The book is organized into two main sections. Peter Hamilton has written about 40 pages of text outlining Ravilous' life as a photographer. There is a chapter on his life and influences, a large chapter on art, photography and Englishness and a chapter on techniques and working methods. The second main part consists of over 60 wonderful plates of Ravilious' images, each slightly larger than 5x7. The reproduction is quite beautiful, printed in Italy by Editoriale Bortolazzi Stei.

To someone like me who works in today's crazy world of long hours and urban commuting, where you're glued to your Blackberry and your laptop and send and receive hundreds of messages a day at full tilt, Ravilious' life seems like a dream world. He actually made is living taking photographs of farms and daily life in small villages. He was paid to be the artist in residence by the Beaford Art Centre, working on a long-term project to document the North Devon people. Sometimes when I survey the trail of red lights up the Don Valley Parkway at night, I think of Ravilious and what his life must have been like. Sigh!

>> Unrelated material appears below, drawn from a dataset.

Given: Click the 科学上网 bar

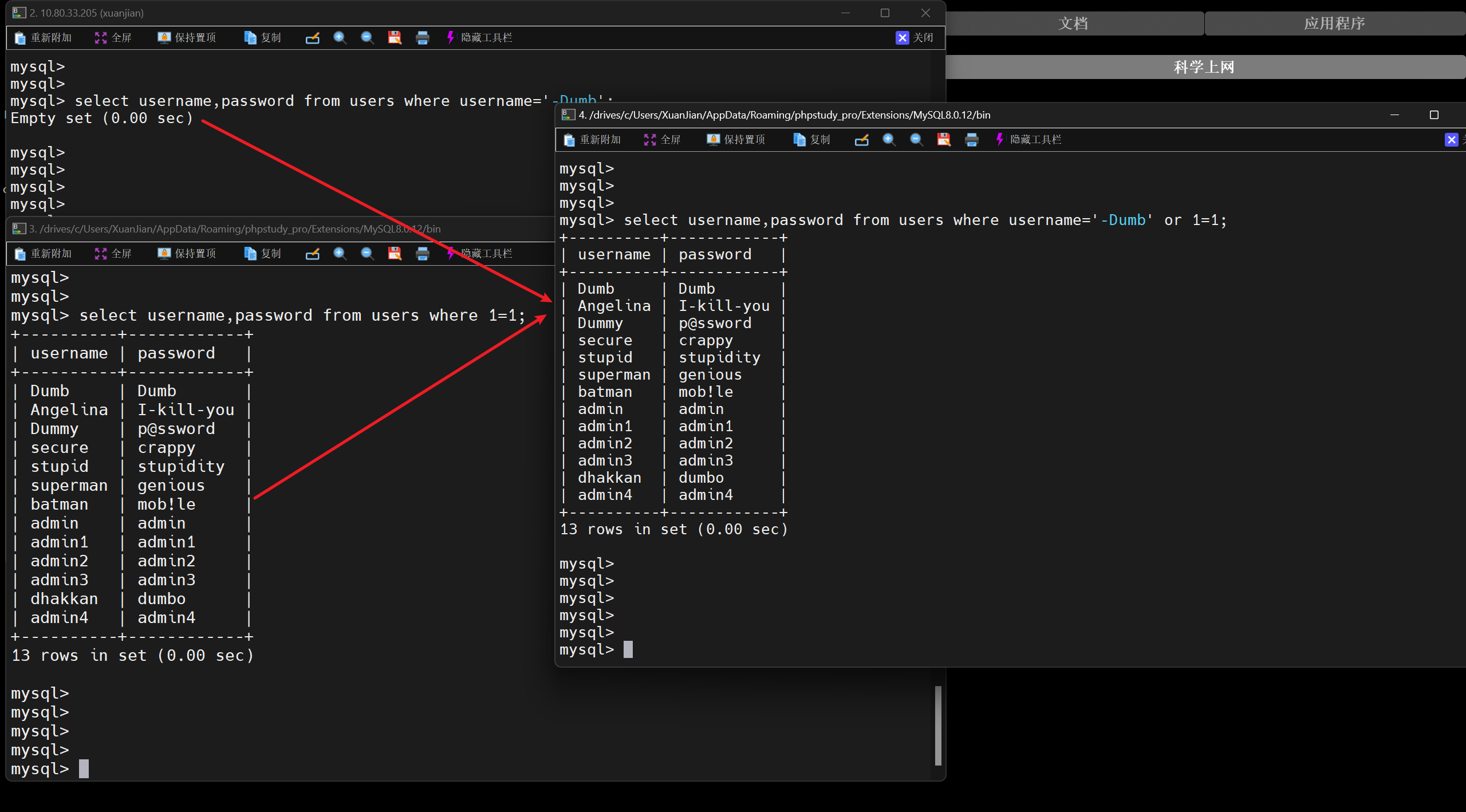Looking at the screenshot, I should tap(1204, 67).
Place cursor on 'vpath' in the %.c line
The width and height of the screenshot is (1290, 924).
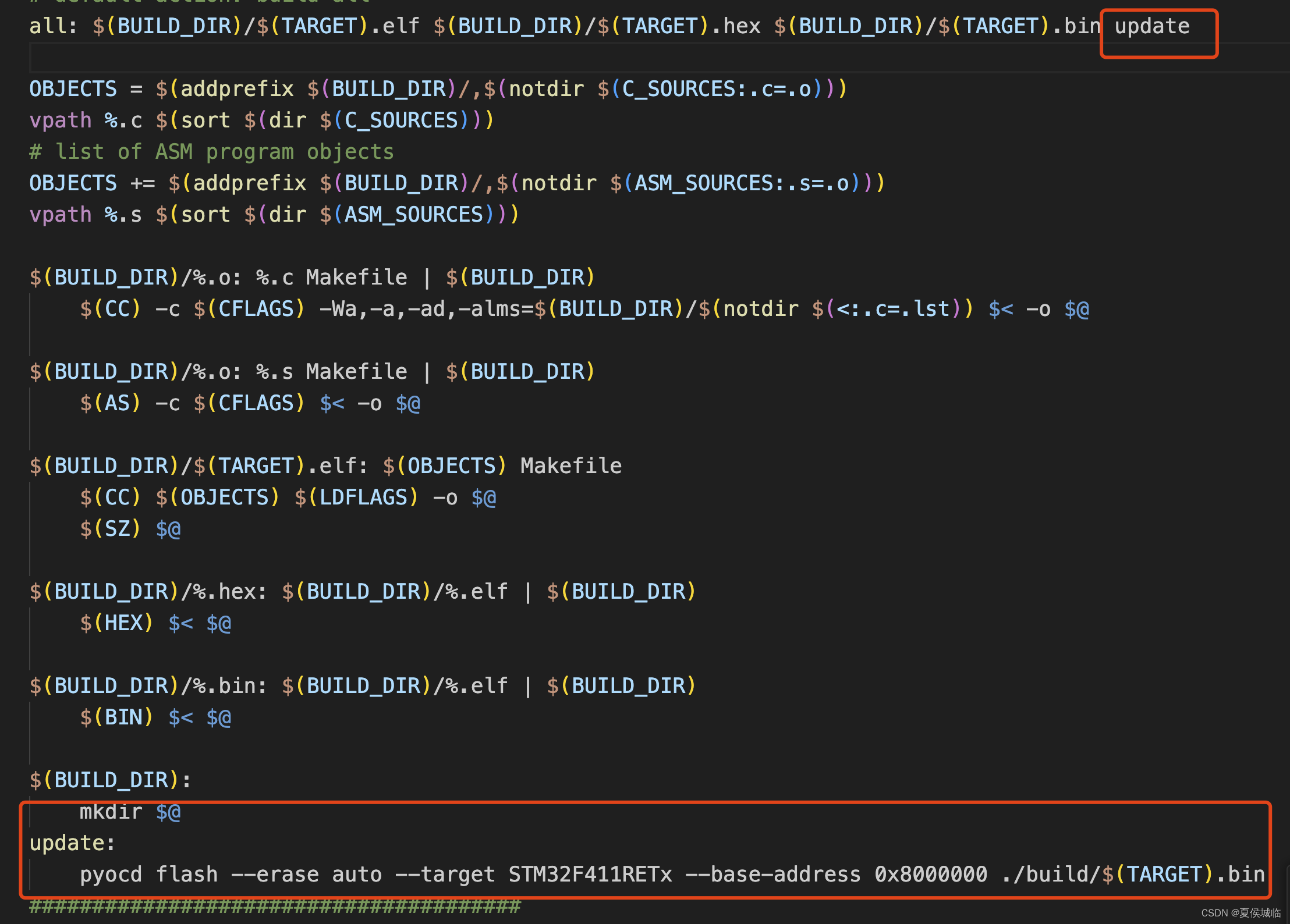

Here's a quote that will give you a taste of Hamilton's writing: "Anecdotes about James Ravilious recount his almost boyish delight in his photography, his ability to devote himself so completely to his work that for him at least time stands still, the contrasts between a person whose mercurial personality renders him extremely 'jumpy and agitated' yet is able to wait patiently for three hours in the same spot to make a picture. Such characteristics allow us to understand why his wife, Robin, describes him as 'very pleasantly mad'."

In my next life, I'm coming back as a photographer of rural England (if it still exists).